Глава начинается стихотворением З. Гиппиус «Электричество». Возникающий в нем образ сплетения «да» и «нет» призван проиллюстрировать мысль Д. Мережковского о космическом раздвоении, лежащем в основе мироздания, и всеобщем стремлении к синтезу, который и «будет Свет», и становится в главе сквозным. По поводу него Л. Шестов писал:
«… стихотворение едва ли может быть названо удачным. Оно схематично отвлеченно — в сущности рифмованное переложение параграфа из элементарной физики. <…> И заглушив в себе природную эстетическую чуткость, г. Мережковский постоянно повторяет „Электричество“, не соображая, что при многократном чтении даже неопытный читатель может догадаться, что „Электричество“ — слабая вещь. По содержанию „Электричества“ видно, каких „выводов“ добивается г. Мережковский. Подобно всем идеалистам, и он убежден, что звание писателя обязывает его сделать знаменитое salto mortale — перескочить через всю жизнь к светлой идее»[120].

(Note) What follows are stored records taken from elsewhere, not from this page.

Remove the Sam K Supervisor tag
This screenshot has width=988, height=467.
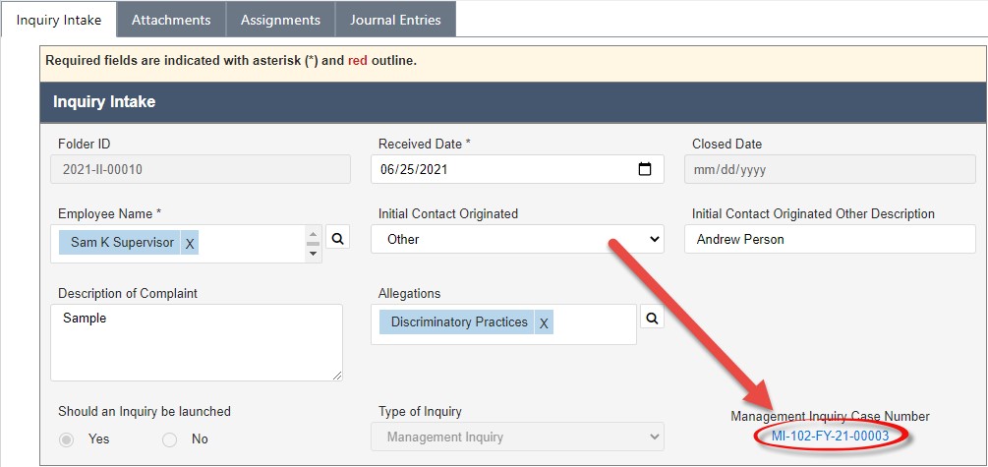190,243
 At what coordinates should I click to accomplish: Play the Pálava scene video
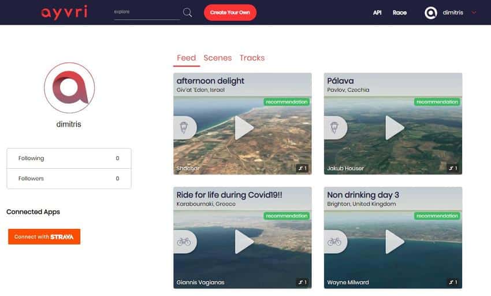click(x=395, y=128)
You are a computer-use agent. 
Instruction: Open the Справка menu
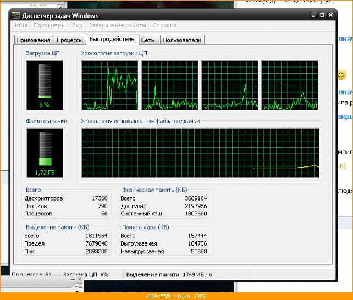164,25
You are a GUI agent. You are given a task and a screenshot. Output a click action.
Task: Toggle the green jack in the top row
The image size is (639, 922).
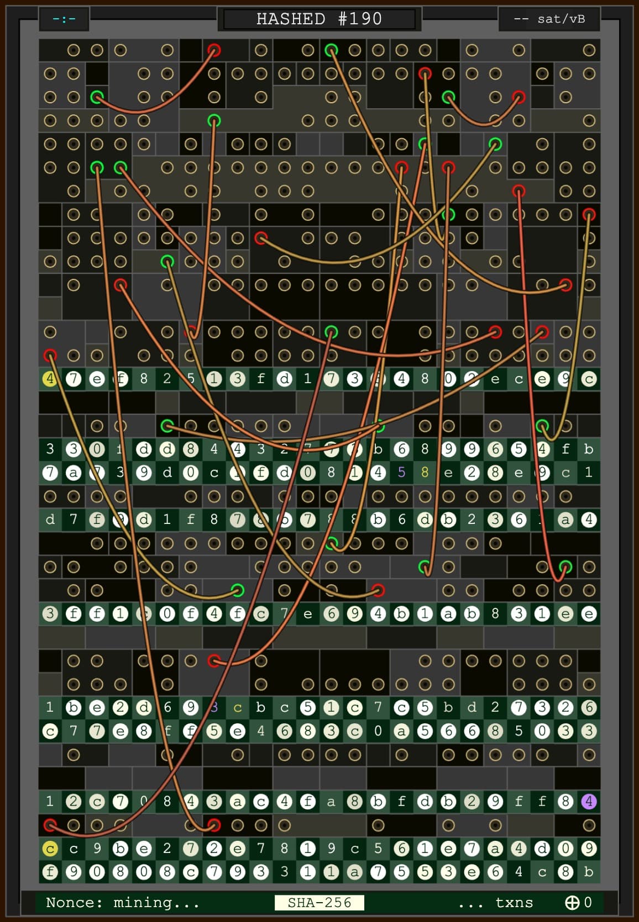click(331, 50)
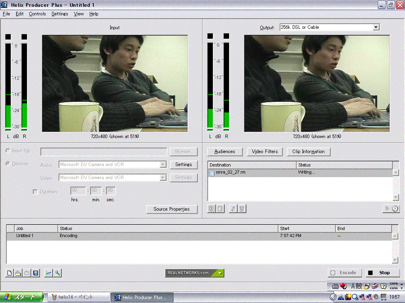The height and width of the screenshot is (303, 405).
Task: Select the Devices radio button
Action: pos(8,164)
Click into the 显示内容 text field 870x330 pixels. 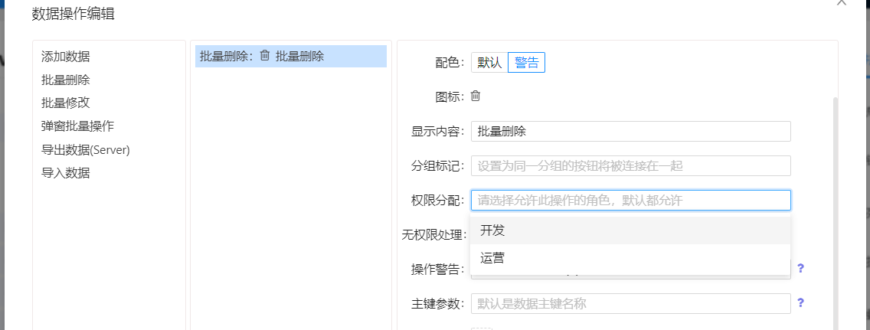pyautogui.click(x=630, y=132)
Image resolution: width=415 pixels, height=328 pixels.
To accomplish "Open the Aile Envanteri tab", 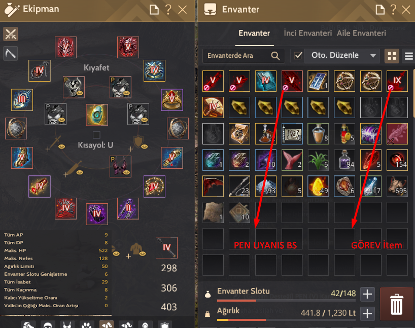I will [x=361, y=33].
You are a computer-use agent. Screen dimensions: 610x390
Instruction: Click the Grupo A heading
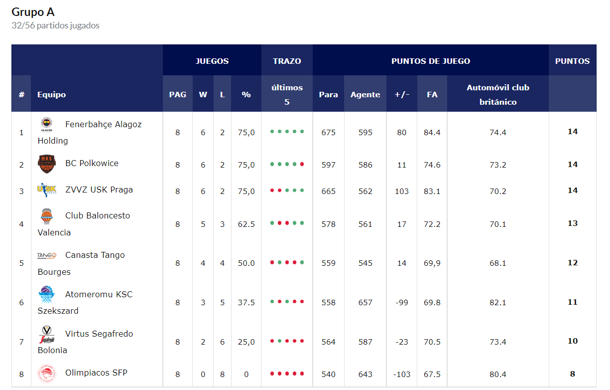(33, 12)

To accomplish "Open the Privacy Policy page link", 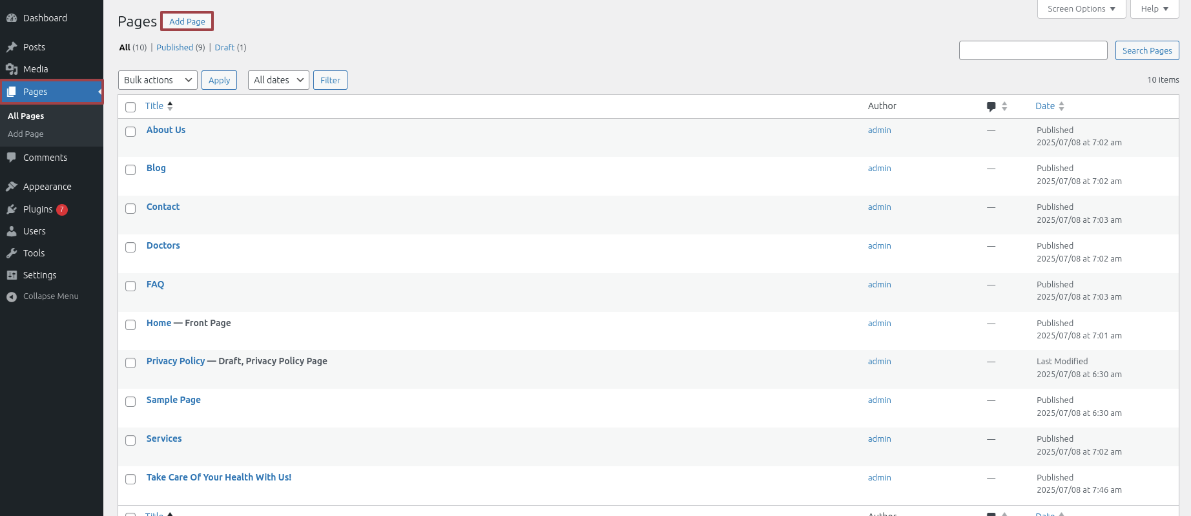I will 175,361.
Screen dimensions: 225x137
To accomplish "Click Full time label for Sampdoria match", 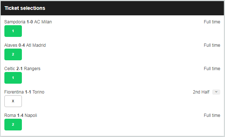I will tap(212, 22).
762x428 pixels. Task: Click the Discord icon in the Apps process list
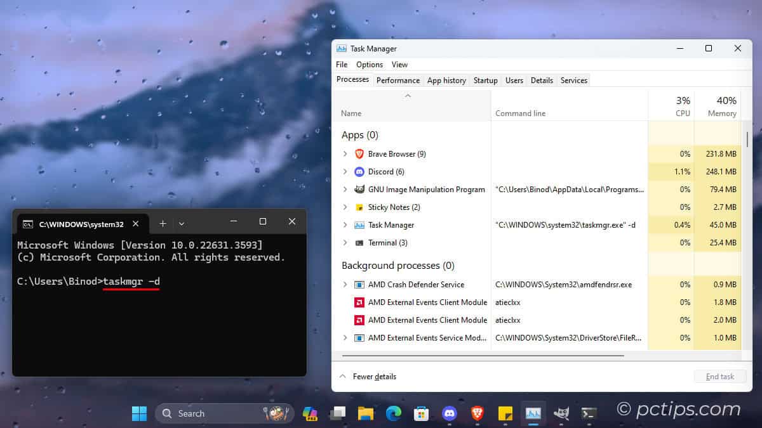click(359, 171)
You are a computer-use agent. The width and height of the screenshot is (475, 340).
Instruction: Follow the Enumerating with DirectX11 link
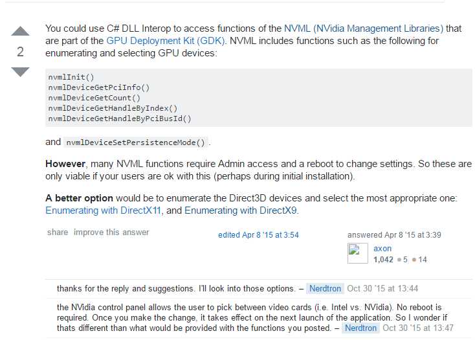tap(103, 210)
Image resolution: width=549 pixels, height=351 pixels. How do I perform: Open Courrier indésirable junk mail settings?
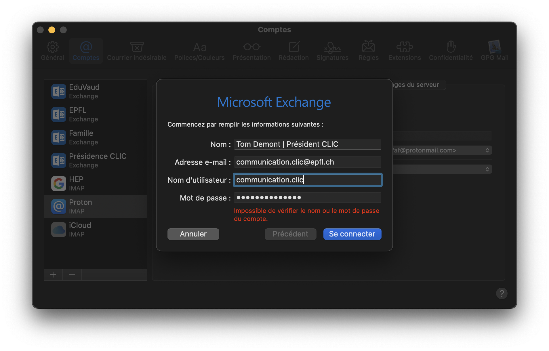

Д. Мережковский отталкивается от мысли Ф. Достоевского о его раздвоении, высказанной в одном из его писем, источник которой, однако, найти не удалось, и выстраивает развернутый цитатный ряд из его «Дневника писателя», «Записок из подполья», трагедии Пушкина «Пир во время чумы», из незавершенной драмы Гёте «Прометей» и его оды «Прометей», иллюстрирующих «отрицание» и «восхищение собственной дерзостью», высказанное в них. Тему продолжает фрагмент из рассказа Корба о «Всешутейшем соборе» Петра I, т. е. о шутовском представлении, пародировавшем церковную иерархию, отличавшемся безобразиями и пьянством. Этот фрагмент был воспроизведен в романе «Петр и Алексей». Д. Мережковский вводит цитаты из «Ряда статей о русской литературе» Ф. Достоевского, из его «Записной тетради» за 1880–1881 гг. и «Дневника писателя» за 1873 г., из оды Гёте «Прометей» и трагедии А. Пушкина «Пир во время чумы», но уже в сокращении, затем — четверостишие из стихотворения В. Соловьева «Ex oriente lux» («Свет с Востока») (1890), высказывание Ивана Грозного из первого послания Курбскому (л. 298 пространной редакции, л. 11 краткой редакции), цитируемое по одному из изданий их переписки[121], и слова Подростка из романа Ф. Достоевского. Широкий ряд ассоциативных сопоставлений и сближений завершается упоминанием двух преданий, в которых, как полагает Д. Мережковский, соединяются
«два самые противоположные идеала, два венца, два „конца“: венец православного Рима, венец Христова царства, которое не от мира сего, „Белый Клобук“, и венец „нечестивейшего из царей“ Навуходоносора, переданный, будто бы, московским царям византийскими кесарями, венец проклятого Богом, „змеиного“ Вавилонского царства — от мира сего, венец Антихриста» (366).
Речь идет о «Повести о новогородском белом клобуке» (XVI в.), в которой подчеркивалась значительность новгородской церковной святыни — белого клобука, который, по преданию, новгородские архиепископы получили из Византии, куда он был перенесен из Рима, и о «Вавилонском царстве», т. е. цикле сказаний, центр которого составляет «Сказание о Вавилоне» (конец XIV — 1-я пол. XV в.). Д. Мережковский ошибочно связывает его с идеей «Москва — третий Рим»:
«Как бы спор этот ни решился, он будет иметь значение не для одной России; и во всяком случае, он или нигде не решится окончательно, или — здесь, в России, на последнем рубеже между прошлым и будущим, между Востоком и Западом, между „Ксерксом и Христом“, в стране Петра и Пушкина, Л. Толстого и Достоевского, в стране величайшей всемирно-исторической полярности. Или нигде, или здесь должна вспыхнуть последняя соединяющая искра — „неимоверное видение“, которым „кончится все“. Никто так глубоко не исследовал религиозного раздвоения русского духа под действием этой всемирно-исторической полярности, никто так ясно не предсказывал ее возможного неизмеримого значения в будущем не только России, но и всего мира, как Достоевский» (366).